Intracranial hemorrhage (ICH) prevalence has increased since the 1990s in Mexico, especially among young adults (< 50 years)1. During the past years, there have been noteworthy advances in the acute management of ischemic stroke, modifying the natural history of this devastating disease2. Despite being equally important, ICH is currently perceived as far from showing similar progress, probably due to poor outcomes obtained in most clinical trials and the catastrophic scenarios derived from the current predictive scores, which have sometimes led to discouraging aggressive medical care from the clinical, neuro-interventional, and neurosurgical communities3.
ICH clinical trials during the past decade have aimed at limiting hematoma expansion, a well-established factor associated with poor clinical outcomes4. Most trials have focused on acute intensive blood pressure (BP) control with positive results, as recently demonstrated by the Intensive Ambulance-Delivered Blood-Pressure Reduction in Hyperacute Stroke Trial (INTERACT4), which showed a decrease in the odds of a poor functional outcome (odds ratio 0.75; 95% confidence interval 0.60-0.92) with a target of systolic BP between 130 and 140 mmHg5.
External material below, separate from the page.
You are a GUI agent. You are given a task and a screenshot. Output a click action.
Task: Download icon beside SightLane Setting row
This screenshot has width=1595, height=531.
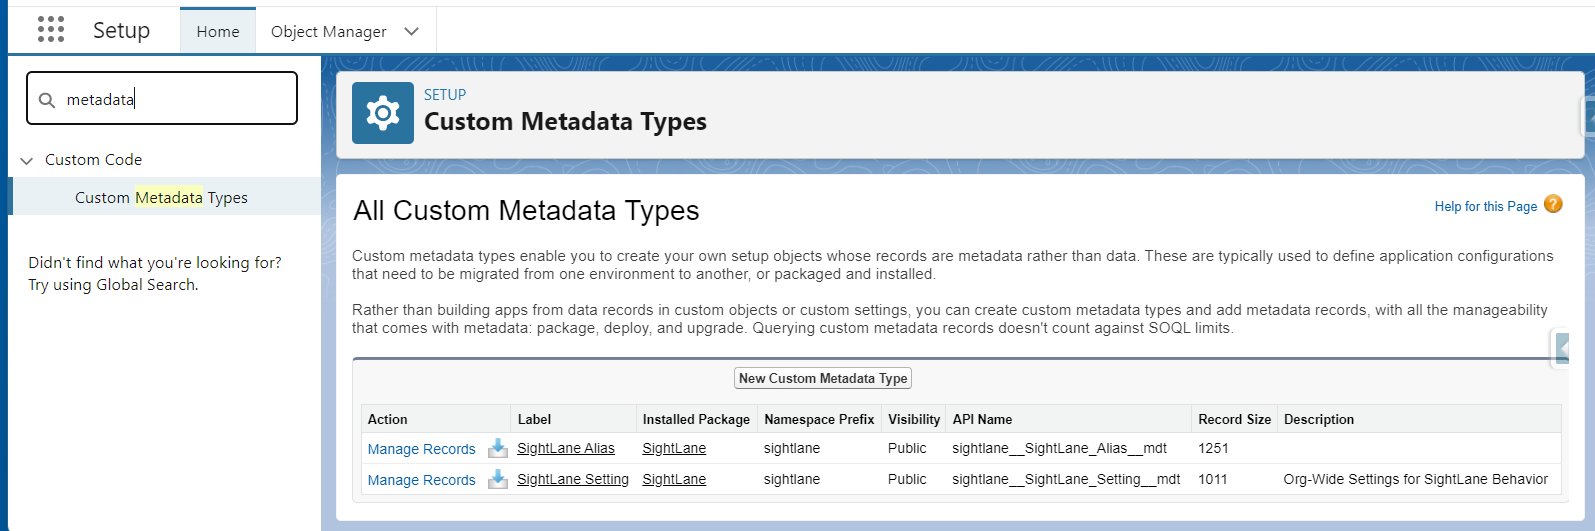[498, 479]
Besides BP management, temperature, and glucose control are other factors that can improve clinical outcomes, as well as a rapid and goal-directed anticoagulation reversal6. The latter is quite relevant in the era of direct oral anticoagulants, especially with the positive results of the ANNEXA-I trial, which showed that among patients with anticoagulation-related ICH, the use of andexanet, a factor Xa inhibitor, resulted in better control of hematoma expansion than usual care7. Still, real-life evidence and affordability (especially for low and middle-income countries) analyses are needed, in addition to studies comparing andexanet versus the use of prothrombin complex concentrates.
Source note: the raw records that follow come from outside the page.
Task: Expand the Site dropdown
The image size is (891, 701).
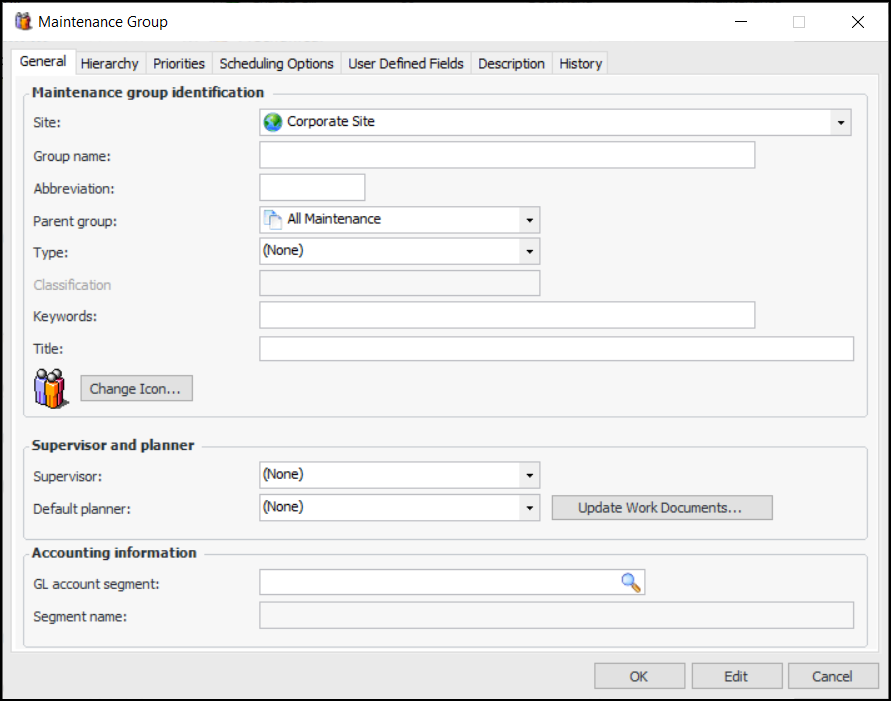Action: [x=840, y=123]
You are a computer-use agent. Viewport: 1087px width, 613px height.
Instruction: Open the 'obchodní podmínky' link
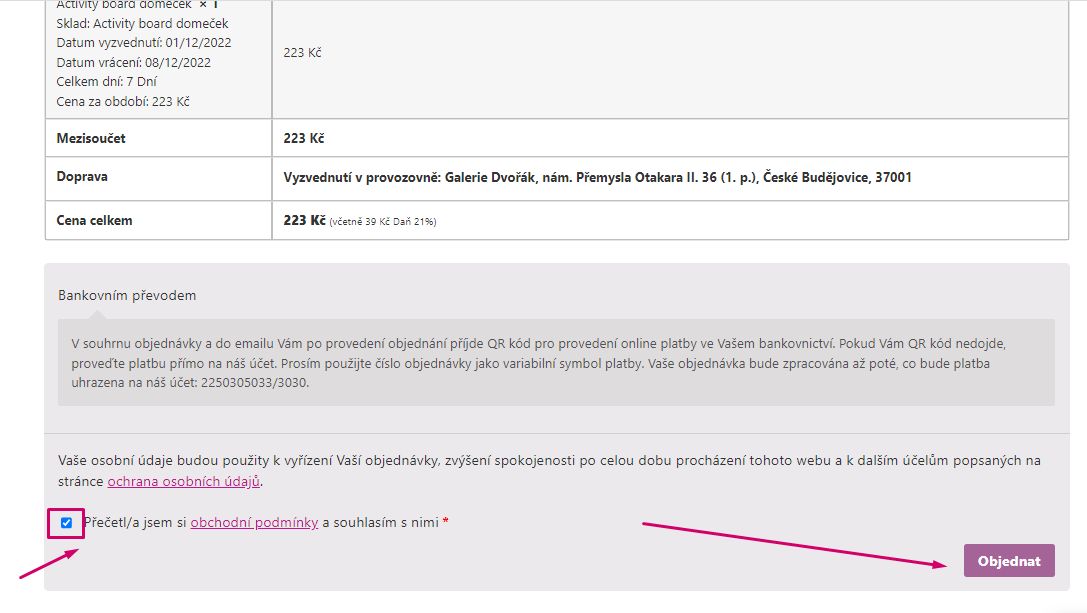(254, 522)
Until 2024, the role of surgery in ICH has been controversial due to the minimal or null functional benefit of surgical drainage. The Early Minimally Invasive Removal of Intracerebral Hemorrhage (ENRICH) trial has proven the benefits in functional outcomes at 180 days of an early (within 24 h) trans-sulcal minimally surgical technique for lobar hematoma evacuation, the median volume of 54 mL (interquartile range [IQR] 39-72)8. Furthermore, the SWITCH study showed that decompressive craniectomy (within 24 h) plus the best medical treatment might be superior to the best medical treatment alone in severe (median volume 55 mL, IQR 45-74) deep ICH (basal ganglia and thalamus) at 180 days9.
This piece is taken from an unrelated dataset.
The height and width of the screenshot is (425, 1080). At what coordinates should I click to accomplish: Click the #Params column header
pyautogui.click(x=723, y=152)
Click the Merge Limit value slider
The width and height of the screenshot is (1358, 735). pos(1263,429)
The statement that time is brain is also valid for patients with ICH. The imperative of timely intervention is equal or even greater for this pathology. Therefore, based on the successful experience accumulated in other domains of neurology, the early combined care model in ICH focused on BP control, glucose, temperature, and anticoagulation reversal, plus the recent positive and encouraging results of the aforementioned trials, which may be supported by future and ongoing minimally invasive surgery trials (ClinicalTrials.gov numbers: NCT05681988, NCT02661672, NCT03342664, NCT04434807)10, we firmly believe that a new era in the management of ICH is approaching.